=== Die Aufgabe ===
Erkläre anhand des Auszugs über Gender Marketing, wozu diese Form des Marketings das unterschiedliche Konsumverhalten von Männern und Frauen nutzt und worauf sie dabei oft zurückgreift.

=== Auszug ===
┄┄┄┄┄┄┄┄┄┄

Gender Marketing – eine strategische Ausrichtung, die in der heutigen Werbung oft zu erkennen ist. Aber was bedeutet Gender Marketing eigentlich? Zählt dazu schon die Werbung für eine Diskothek, die ausschließlich mit Partyfotos von leicht bekleideten Frauen wirbt? Oder das Versprechen des Baumarktes, mit dem neusten Rasenmäher der erfolgreichste Mann in der Nachbarschaft zu werden?

Gender Marketing beschreibt eine Form von Marketing, die das unterschiedliche Konsumverhalten von Männern und Frauen nutzt, um Produkte oder Dienstleistungen zu vermarkten. Oft wird dafür auf Geschlechter-Klischees und Stereotypen zurückgegriffen. Wo sich die Grenze zwischen Gender Marketing und veralteten Rollenbildern ziehen lässt und wie groß der Werbeerfolg tatsächlich ist, erklärt uns Prof. Dr. Susanne Stark von der Hochschule Bochum.

Prof. Dr. Susanne Stark von der Hochschule Bochum im Marketing im Pott-Interview. Foto: Privat

Prof. Dr. Susanne Stark von der Hochschule Bochum im Marketing im Pott-Interview. Foto: Privat

Frau Stark, Sie sind Professorin an der Hochschule Bochum im Bereich “Allgemeine Betriebswirtschaftslehre und Marketing unter besonderer Berücksichtigung von Genderfragen”. Erläutern Sie doch zunächst einmal kurz Ihr Aufgabenfeld und Ihre Spezialisierung.

Susanne Stark: „Als Professorin für das Fachgebiet Marketing lehre ich Fächer wie “Strategisches und Operatives Marketing”, “Kommunikationspolitik, insbesondere Werbung”, “Marktforschung”, “Internationales Marketing” – und so weiter. Außer in der Lehre engagiere ich mich in der Forschung – ich habe mich immer wieder mit Fragen gesellschaftlicher Werte, Kommunikation und Werbung auseinandergesetzt.

┄┄┄┄┄┄┄┄┄┄

=== Auszüge der Einträge ===

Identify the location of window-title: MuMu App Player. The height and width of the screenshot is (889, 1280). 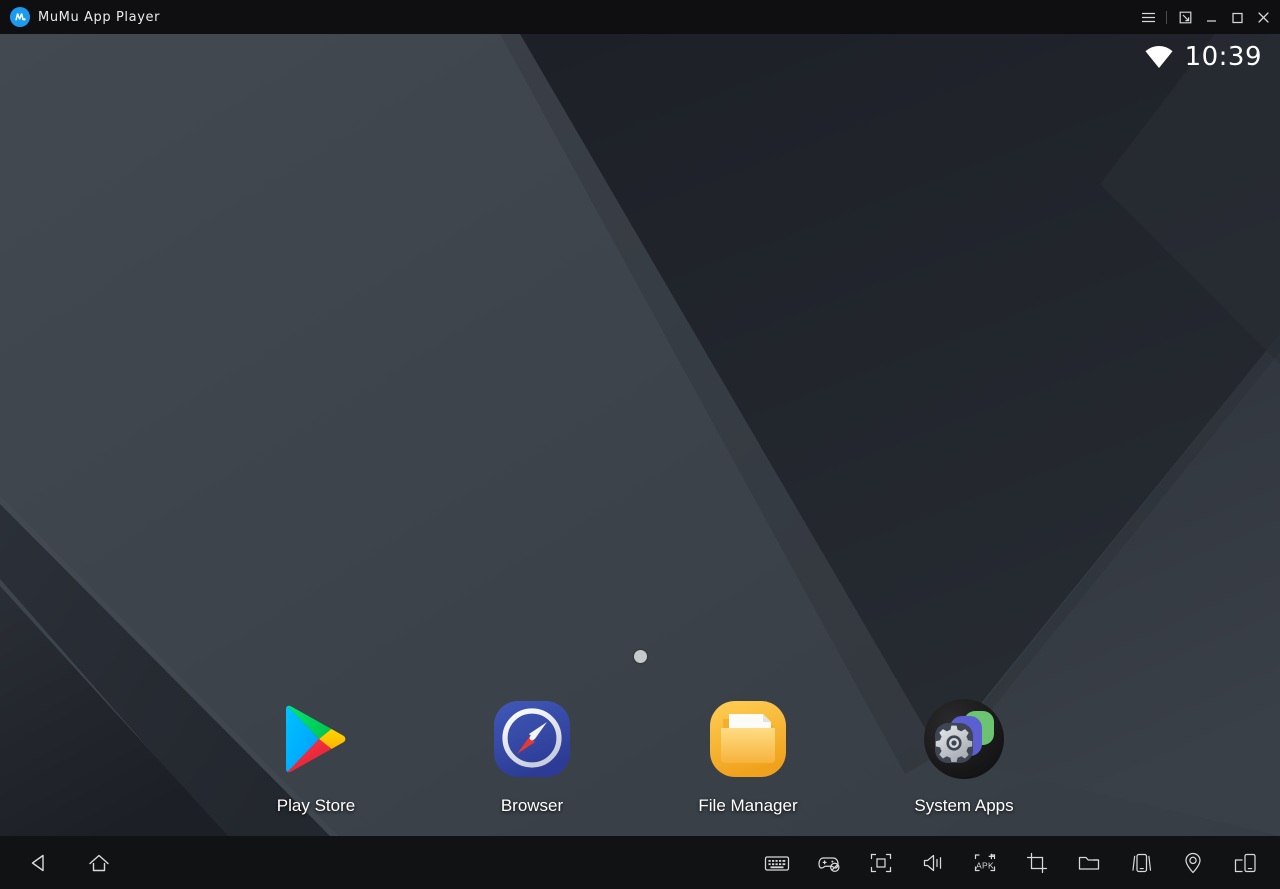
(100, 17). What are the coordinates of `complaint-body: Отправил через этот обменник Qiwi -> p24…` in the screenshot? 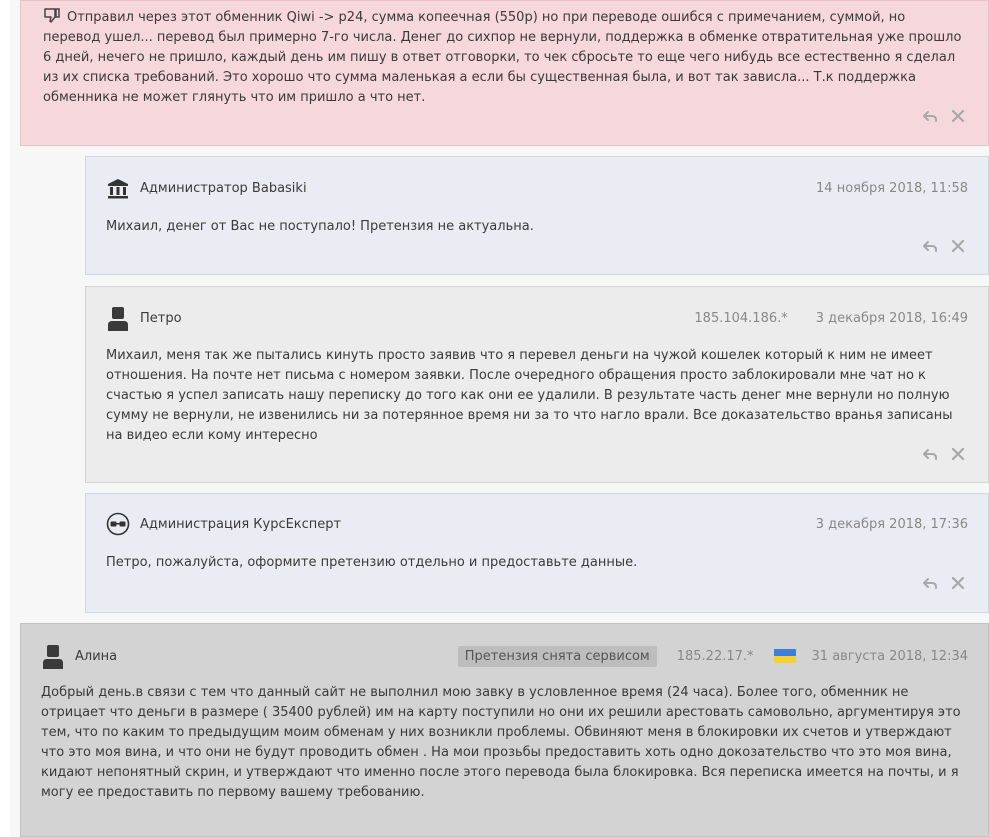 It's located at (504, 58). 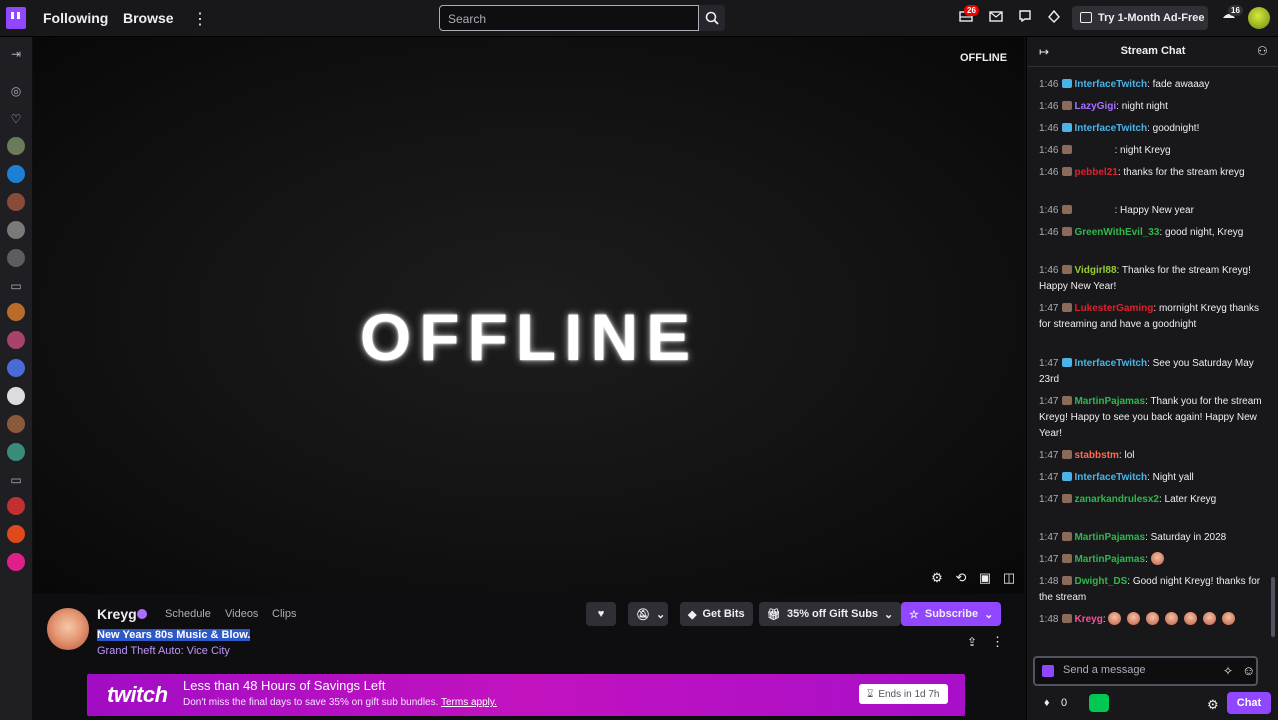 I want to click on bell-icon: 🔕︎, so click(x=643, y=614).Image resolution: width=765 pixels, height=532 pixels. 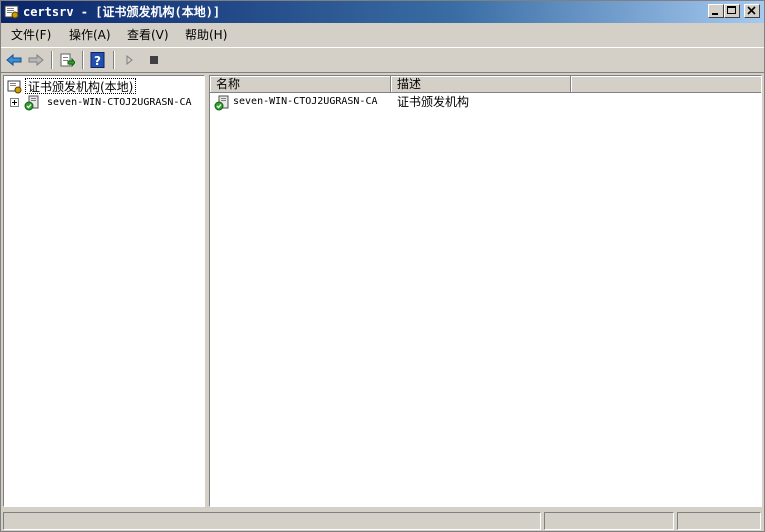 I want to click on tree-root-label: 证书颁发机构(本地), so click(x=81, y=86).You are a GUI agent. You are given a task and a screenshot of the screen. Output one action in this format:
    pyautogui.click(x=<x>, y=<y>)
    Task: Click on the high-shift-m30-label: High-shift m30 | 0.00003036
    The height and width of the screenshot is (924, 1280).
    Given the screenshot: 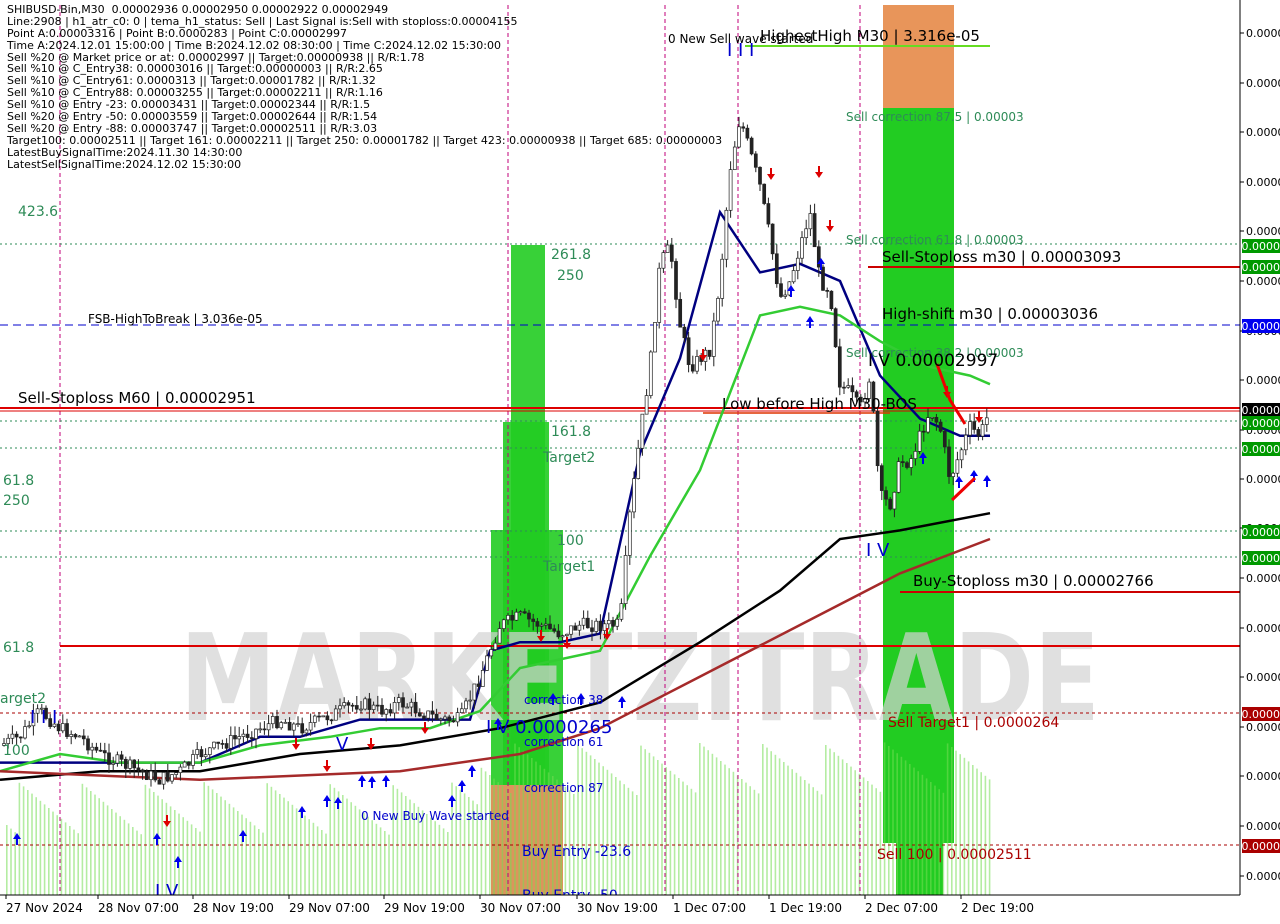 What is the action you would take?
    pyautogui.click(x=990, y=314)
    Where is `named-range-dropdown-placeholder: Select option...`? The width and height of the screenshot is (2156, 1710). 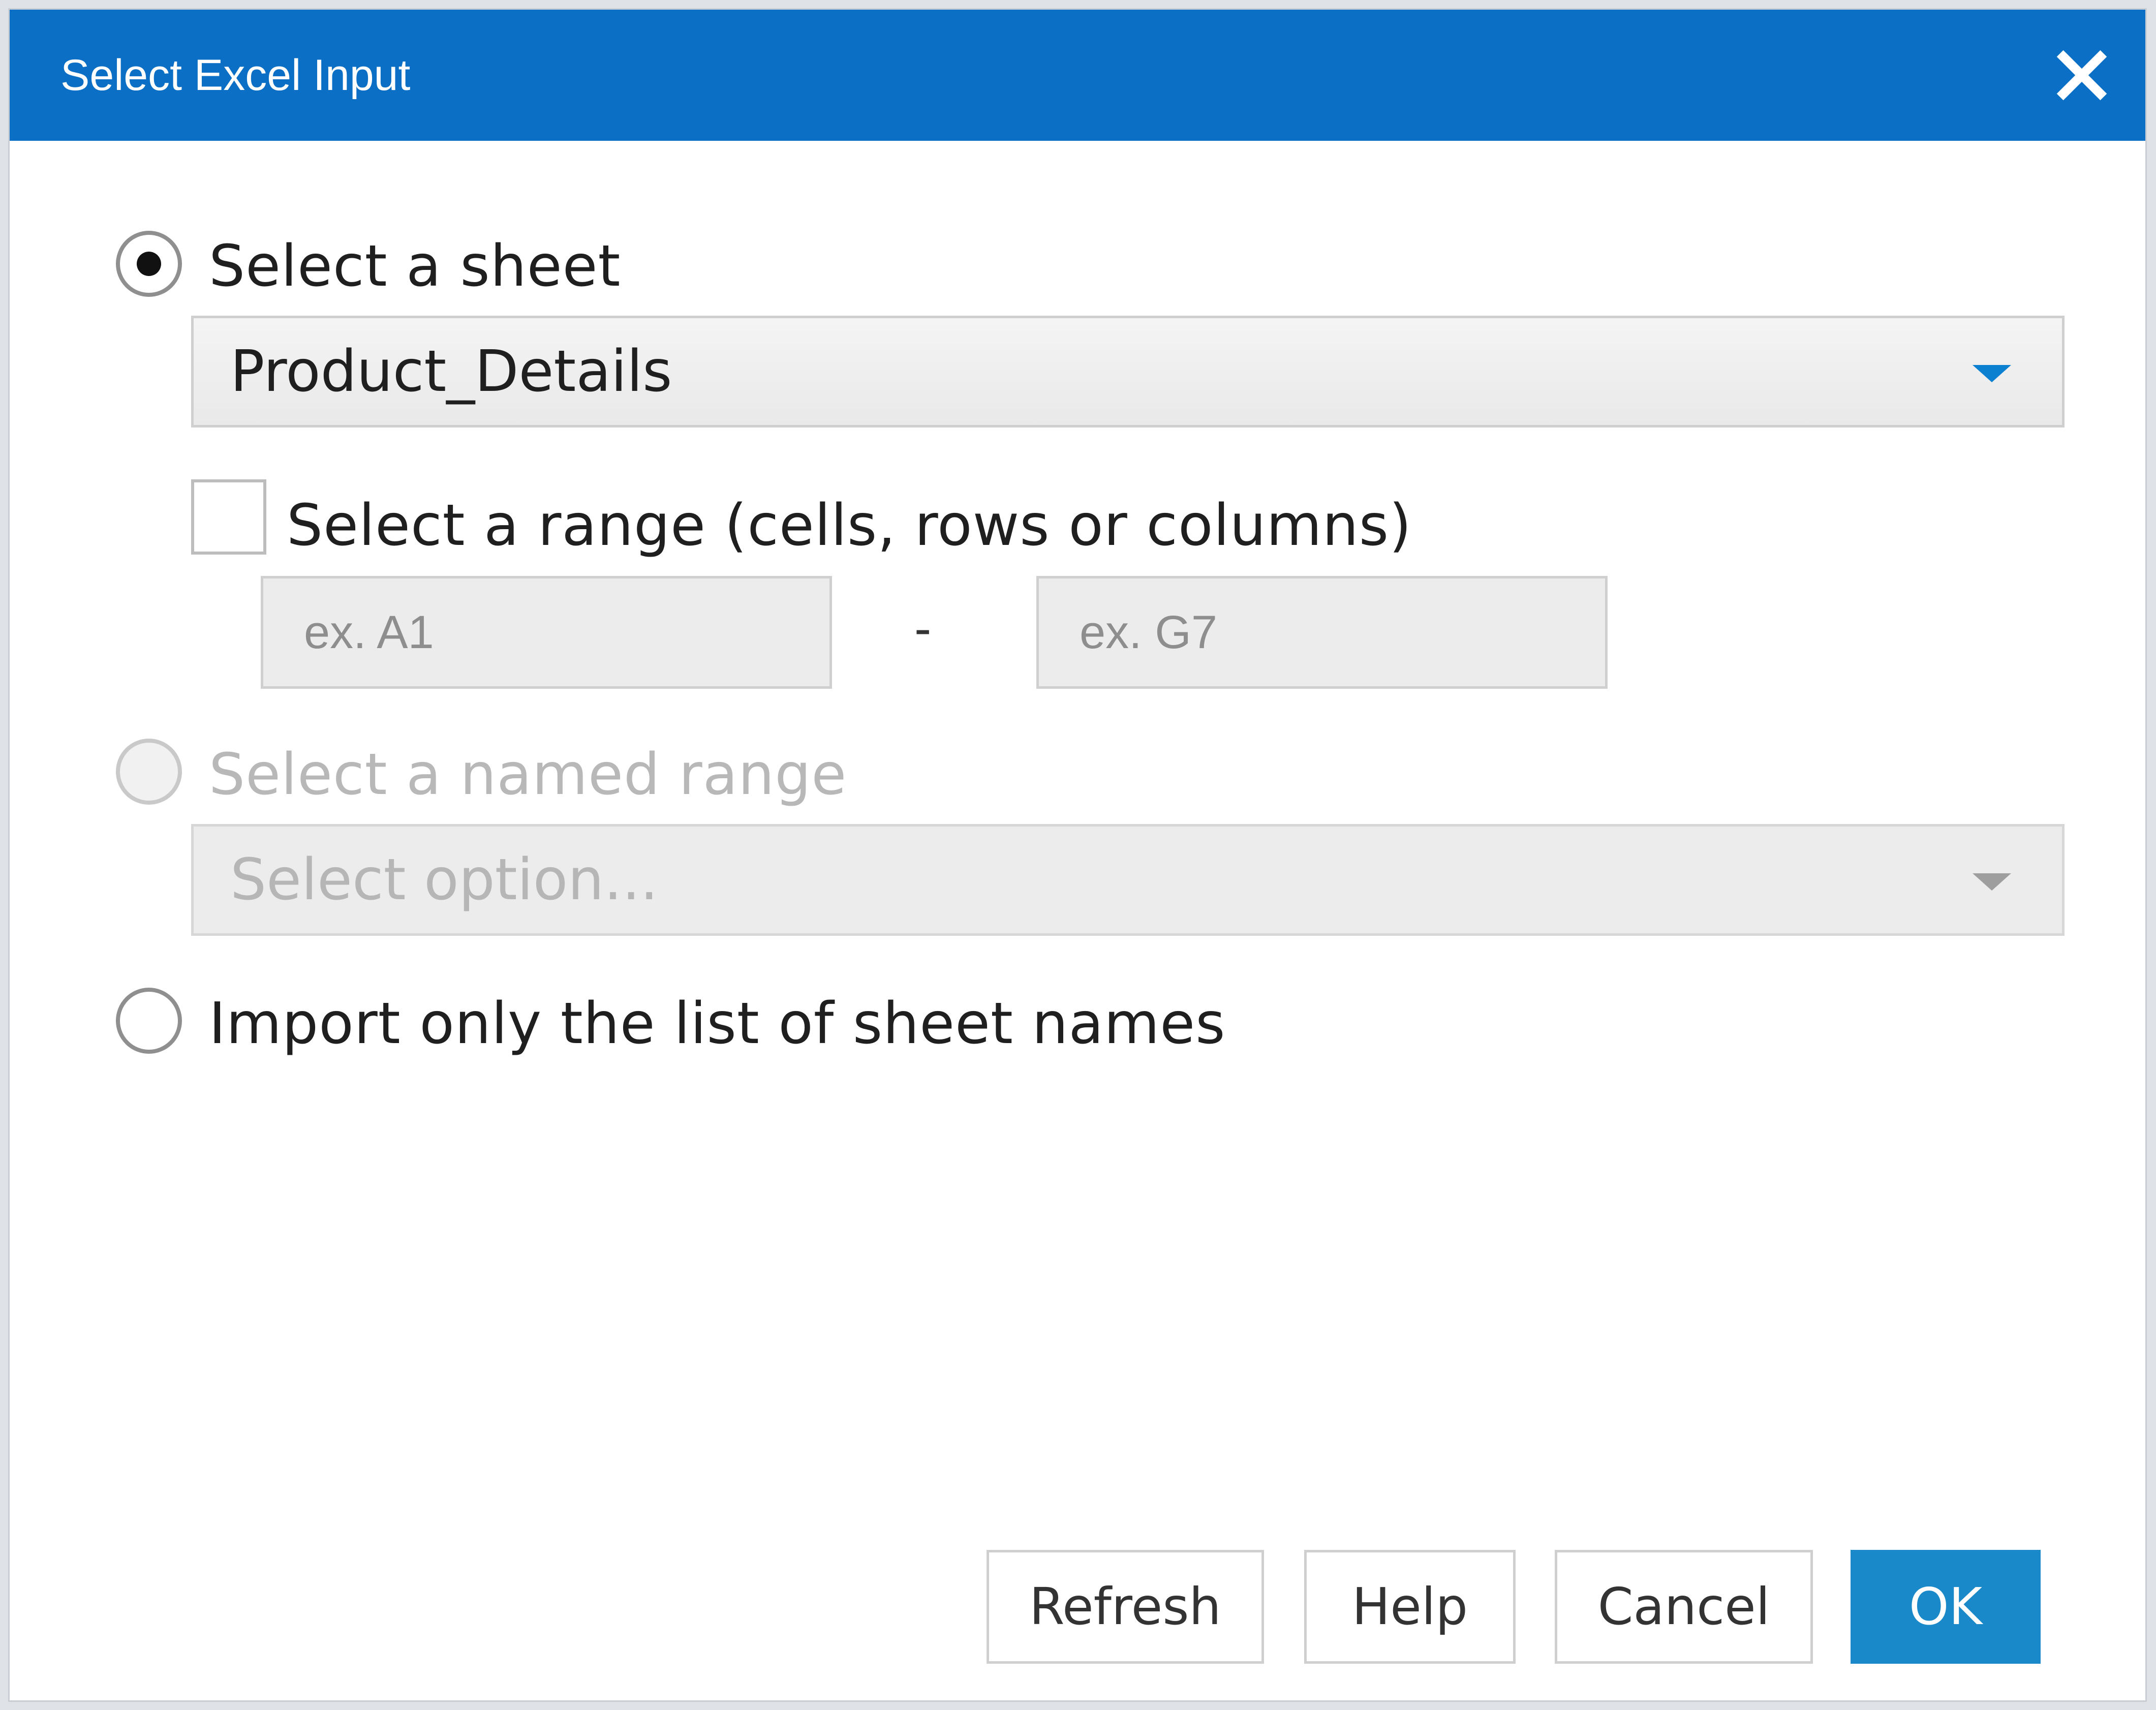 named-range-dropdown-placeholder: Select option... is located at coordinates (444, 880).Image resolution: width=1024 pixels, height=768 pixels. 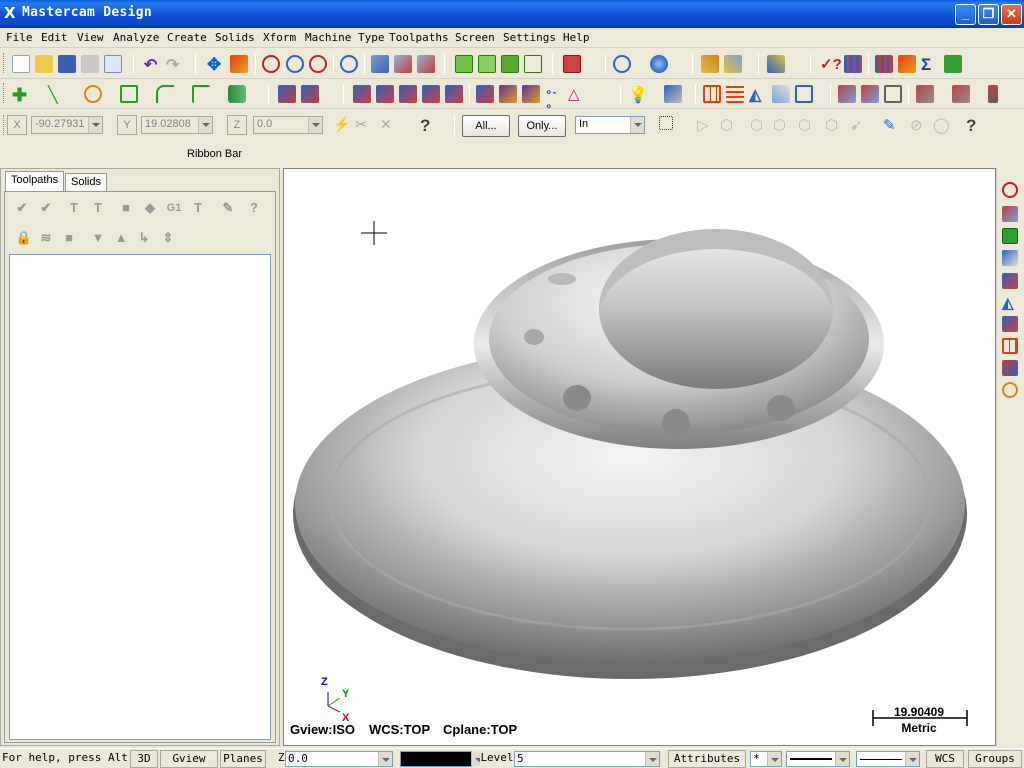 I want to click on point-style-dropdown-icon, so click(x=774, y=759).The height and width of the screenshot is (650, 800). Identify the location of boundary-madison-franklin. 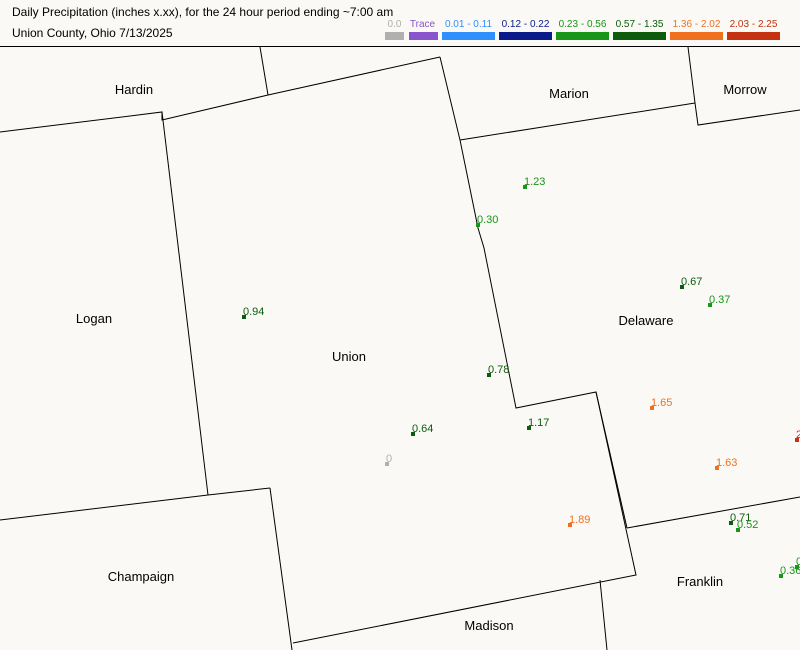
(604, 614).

┄┄┄┄┄┄┄┄┄┄

=== Antwortfeld ===
Gender Marketing nutzt das unterschiedliche Konsumverhalten von Männern und Frauen, um Produkte oder Dienstleistungen zu vermarkten. Dabei greift es oft auf Geschlechter-Klischees und Stereotypen zurück.